Planteó que nuestros negociadores deberán tener mucho cuidado en los escenarios que se presentarán entre el 2021 y el 2023. Dijo que uno de ellos guarda relación con mantener el nivel actual de tarifas de Itaipú, en cuyo caso Paraguay tendría una renta aproximada de US$ 1.000 millones adicionales por año; o que no se modifique el costo del servicio, en cuyo caso la tarifa tendrá una reducción cercana al 60%.
“En el segundo escenario, es decir, en el que no se produzcan cambios y se mantengan los componentes actuales del Costo de Servicio de Electricidad (CUSE), excluyendo la deuda ya saldada, la estrategia para sacar provecho deberá ser otra y el GISE apunta principalmente a impulsar el desarrollo de la industria, lo que permitirá crear dos millones de empleos nuevos y cuadruplicar el PIB”, destacó el dirigente industrial.
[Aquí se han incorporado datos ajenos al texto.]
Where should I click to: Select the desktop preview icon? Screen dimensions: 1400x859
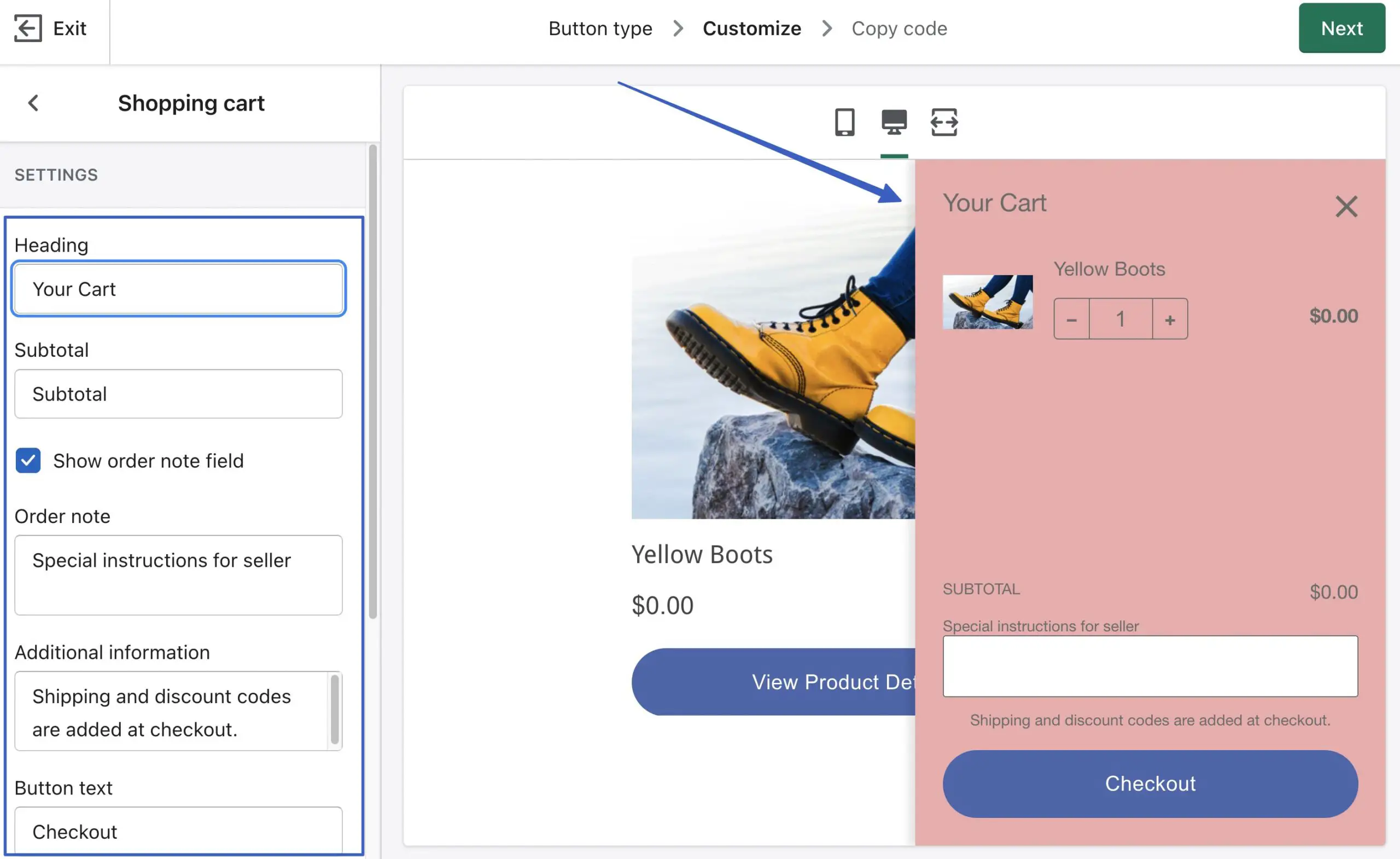click(x=894, y=122)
Agregó que ante esta perfectiva, la UIP pedirá tener una “activa participación” en el diseño de esa política industrial, en la que viene insistiendo hace décadas. “Si bien es el gobierno el que debe conducirla, como gremio que aglutina los intereses de la industria ponemos a disposición toda cuanto esté a nuestro alcance para que sea una realidad. De hecho, hemos venido haciendo esfuerzos anticipadamente para prepararnos para el momento”, dijo.